Mit der Übernahme der europäischen Aktivitäten des US-Konzerns Office Depot steigt die Aurelius Equity Opportunities im großen Stil in den Markt für Bürobedarf ein. Noch steht die Transaktion – mit einem Umsatz von rund 2 Mrd. Euro immerhin die größte in der Firmenhistorie – unter diversen Vorbehalten, etwa aus kartellrechtlicher Sicht. Innerhalb der kommenden Monate soll der Deal jedoch vollzogen werden. Am Kapitalmarkt kam das Vorhaben bislang jedoch überaus gut an, der Aktienkurs von Aurelius hat sich auf ein neues All-Time-High bei 57,40 Euro vorgeschoben. Die Analysten trauen dem Anteilschein gegenwärtig noch ein Potenzial bis in den Bereich um 66 Euro zu. Boersengefluester.de sprach mit Aurelius-CEO Dr. Dirk Markus über die Hintergründe des Einstiegs bei Office Depot Europa, weitere Akquisitionen, den kürzlich erfolgten Komplettausstieg bei der Berentzen-Gruppe sowie die Dividendenpolitik von Aurelius.
Herr Dr. Markus, Aurelius Equity Opportunities hat die größte Transaktion der Unternehmensgeschichte vermeldet.
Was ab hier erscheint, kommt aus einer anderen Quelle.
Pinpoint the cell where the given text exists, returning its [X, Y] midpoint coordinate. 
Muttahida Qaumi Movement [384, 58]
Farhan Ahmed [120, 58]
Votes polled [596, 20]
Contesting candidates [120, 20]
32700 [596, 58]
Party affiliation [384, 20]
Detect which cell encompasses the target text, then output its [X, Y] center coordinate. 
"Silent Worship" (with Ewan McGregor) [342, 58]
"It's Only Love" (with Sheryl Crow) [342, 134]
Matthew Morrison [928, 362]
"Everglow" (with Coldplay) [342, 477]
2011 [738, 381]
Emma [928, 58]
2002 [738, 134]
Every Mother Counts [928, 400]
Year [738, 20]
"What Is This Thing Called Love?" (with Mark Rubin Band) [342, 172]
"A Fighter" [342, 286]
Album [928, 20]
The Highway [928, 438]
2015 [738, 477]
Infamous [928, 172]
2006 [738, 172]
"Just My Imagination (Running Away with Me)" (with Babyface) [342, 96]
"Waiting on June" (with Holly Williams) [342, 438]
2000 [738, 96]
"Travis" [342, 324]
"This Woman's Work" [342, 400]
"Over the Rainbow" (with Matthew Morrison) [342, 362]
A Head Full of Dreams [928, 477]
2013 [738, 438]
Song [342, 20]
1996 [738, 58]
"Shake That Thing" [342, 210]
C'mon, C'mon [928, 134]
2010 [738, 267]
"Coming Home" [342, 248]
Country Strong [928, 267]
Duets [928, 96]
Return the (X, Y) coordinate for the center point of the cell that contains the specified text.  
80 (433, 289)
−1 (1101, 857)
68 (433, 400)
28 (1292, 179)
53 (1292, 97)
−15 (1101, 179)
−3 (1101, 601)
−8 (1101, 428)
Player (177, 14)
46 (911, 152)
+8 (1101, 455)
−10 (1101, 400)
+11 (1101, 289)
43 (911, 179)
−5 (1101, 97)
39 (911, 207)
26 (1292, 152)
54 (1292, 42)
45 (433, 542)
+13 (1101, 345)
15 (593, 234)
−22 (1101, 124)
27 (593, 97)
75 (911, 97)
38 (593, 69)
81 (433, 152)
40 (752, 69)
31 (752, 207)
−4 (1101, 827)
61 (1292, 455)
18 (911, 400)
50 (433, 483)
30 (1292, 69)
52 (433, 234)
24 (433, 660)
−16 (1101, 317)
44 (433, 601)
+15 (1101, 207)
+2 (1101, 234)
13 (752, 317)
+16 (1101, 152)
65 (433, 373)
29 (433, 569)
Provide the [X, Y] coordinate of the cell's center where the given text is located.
Abgesehen von der Größe, ist die Übernahme von Office Depot Europa ein typischer Aurelius-Deal?
Dr. Dirk Markus: Eine klassische Konzernabspaltung, ein nominaler Kaufpreis und jede Menge brachliegendes Potenzial, das wir mit unserem operativen Ansatz heben können. Insofern ist diese Übernahme, mit Ausnahme der Umsatzdimension von rund 2 Mrd. Euro, ein klassischer Aurelius-Deal. Office Depot und die zugehörige Marke „Viking“ sind sehr bekannte Markennamen im Megamarkt Büroartikel. Der anhaltende Wandel von der physischen zur digitalen Bürowelt eröffnet dabei zusätzlich vielfältige Chancen. Office Depot Europa ist mit seinen drei Geschäftsbereichen für alle Kundengruppen vom Endverbraucher bis zum Großkonzern ein wichtiger Partner.
Erste Maßnahmen zur Neuausrichtung von Office Depot Europa wurden dem Vernehmen nach bereits eingeleitet. Wie sehen diese aus, und welche weiteren Ziele verfolgen Sie mit der neuen Konzerntochter?
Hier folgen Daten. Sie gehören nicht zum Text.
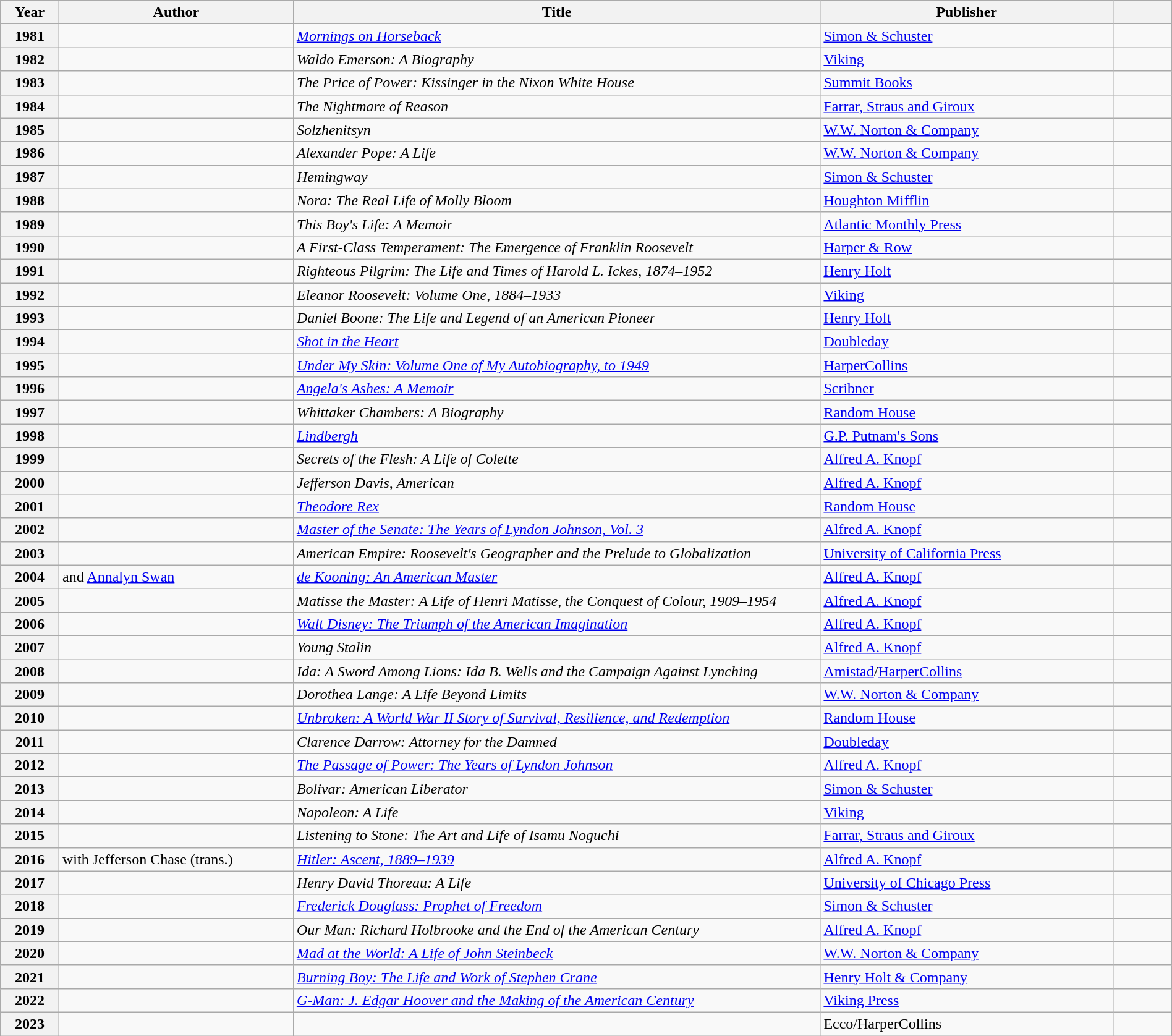
1983 [30, 83]
Under My Skin: Volume One of My Autobiography, to 1949 [556, 365]
1986 [30, 153]
with Jefferson Chase (trans.) [176, 859]
2018 [30, 906]
Burning Boy: The Life and Work of Stephen Crane [556, 977]
A First-Class Temperament: The Emergence of Franklin Roosevelt [556, 247]
1998 [30, 436]
2006 [30, 624]
Amistad/HarperCollins [967, 671]
Mad at the World: A Life of John Steinbeck [556, 953]
Author [176, 12]
Listening to Stone: The Art and Life of Isamu Noguchi [556, 836]
Ida: A Sword Among Lions: Ida B. Wells and the Campaign Against Lynching [556, 671]
Title [556, 12]
1987 [30, 177]
1991 [30, 271]
Scribner [967, 389]
Mornings on Horseback [556, 36]
de Kooning: An American Master [556, 577]
1992 [30, 295]
2023 [30, 1024]
1982 [30, 59]
Dorothea Lange: A Life Beyond Limits [556, 695]
2019 [30, 930]
Solzhenitsyn [556, 130]
1994 [30, 342]
University of California Press [967, 553]
Harper & Row [967, 247]
Clarence Darrow: Attorney for the Damned [556, 742]
Ecco/HarperCollins [967, 1024]
Shot in the Heart [556, 342]
Matisse the Master: A Life of Henri Matisse, the Conquest of Colour, 1909–1954 [556, 600]
Summit Books [967, 83]
American Empire: Roosevelt's Geographer and the Prelude to Globalization [556, 553]
2003 [30, 553]
Waldo Emerson: A Biography [556, 59]
1997 [30, 412]
Henry Holt & Company [967, 977]
Our Man: Richard Holbrooke and the End of the American Century [556, 930]
Whittaker Chambers: A Biography [556, 412]
Frederick Douglass: Prophet of Freedom [556, 906]
Viking Press [967, 1000]
This Boy's Life: A Memoir [556, 224]
2022 [30, 1000]
Publisher [967, 12]
University of Chicago Press [967, 883]
Jefferson Davis, American [556, 483]
1996 [30, 389]
Righteous Pilgrim: The Life and Times of Harold L. Ickes, 1874–1952 [556, 271]
Unbroken: A World War II Story of Survival, Resilience, and Redemption [556, 718]
1989 [30, 224]
Young Stalin [556, 647]
2000 [30, 483]
Houghton Mifflin [967, 200]
Bolivar: American Liberator [556, 789]
Alexander Pope: A Life [556, 153]
G.P. Putnam's Sons [967, 436]
2004 [30, 577]
Master of the Senate: The Years of Lyndon Johnson, Vol. 3 [556, 530]
1981 [30, 36]
Year [30, 12]
2012 [30, 765]
2021 [30, 977]
Secrets of the Flesh: A Life of Colette [556, 459]
1990 [30, 247]
2016 [30, 859]
2010 [30, 718]
Angela's Ashes: A Memoir [556, 389]
Theodore Rex [556, 506]
Napoleon: A Life [556, 812]
Henry David Thoreau: A Life [556, 883]
2002 [30, 530]
1988 [30, 200]
1985 [30, 130]
Hemingway [556, 177]
Eleanor Roosevelt: Volume One, 1884–1933 [556, 295]
1984 [30, 106]
2007 [30, 647]
HarperCollins [967, 365]
Daniel Boone: The Life and Legend of an American Pioneer [556, 318]
1993 [30, 318]
2008 [30, 671]
The Price of Power: Kissinger in the Nixon White House [556, 83]
2011 [30, 742]
2020 [30, 953]
G-Man: J. Edgar Hoover and the Making of the American Century [556, 1000]
Walt Disney: The Triumph of the American Imagination [556, 624]
The Passage of Power: The Years of Lyndon Johnson [556, 765]
The Nightmare of Reason [556, 106]
2017 [30, 883]
2009 [30, 695]
2001 [30, 506]
2005 [30, 600]
Lindbergh [556, 436]
Hitler: Ascent, 1889–1939 [556, 859]
2014 [30, 812]
1995 [30, 365]
2015 [30, 836]
Nora: The Real Life of Molly Bloom [556, 200]
1999 [30, 459]
2013 [30, 789]
Atlantic Monthly Press [967, 224]
and Annalyn Swan [176, 577]
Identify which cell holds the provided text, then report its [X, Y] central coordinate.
Dr. Dirk Markus: Unsere zentrale mittelfristige Zielsetzung bei Office Depot Europa ist sicherlich eine deutlich verbesserte Profitabilität. Wir wollen das Geschäft online ausbauen, wir wollen den Umsatz mit den bestehenden Kunden erhöhen und durch Produktneueinführungen zusätzliche Kundengruppen gewinnen. Kosten- und Umsatzseitig gibt es zwischen den drei unterschiedlichen Geschäftsbereichen jede Menge Synergiepotenzial. Wir werden unsere Produkte und Dienstleistung konsequent an den heutigen Bedürfnissen unserer Kunden ausrichten und ihnen Lösungen für die Arbeitswelt von morgen anbieten. Und auch effizientere Strukturen werden in Zukunft für höhere Margen sorgen.
Umsatzseitig ist Office Depot Europa mit Erlösen von 2 Mrd. ein dicker Brocken. Wie wollen Sie gewährleisten, dass sich Aurelius daran nicht verheben wird?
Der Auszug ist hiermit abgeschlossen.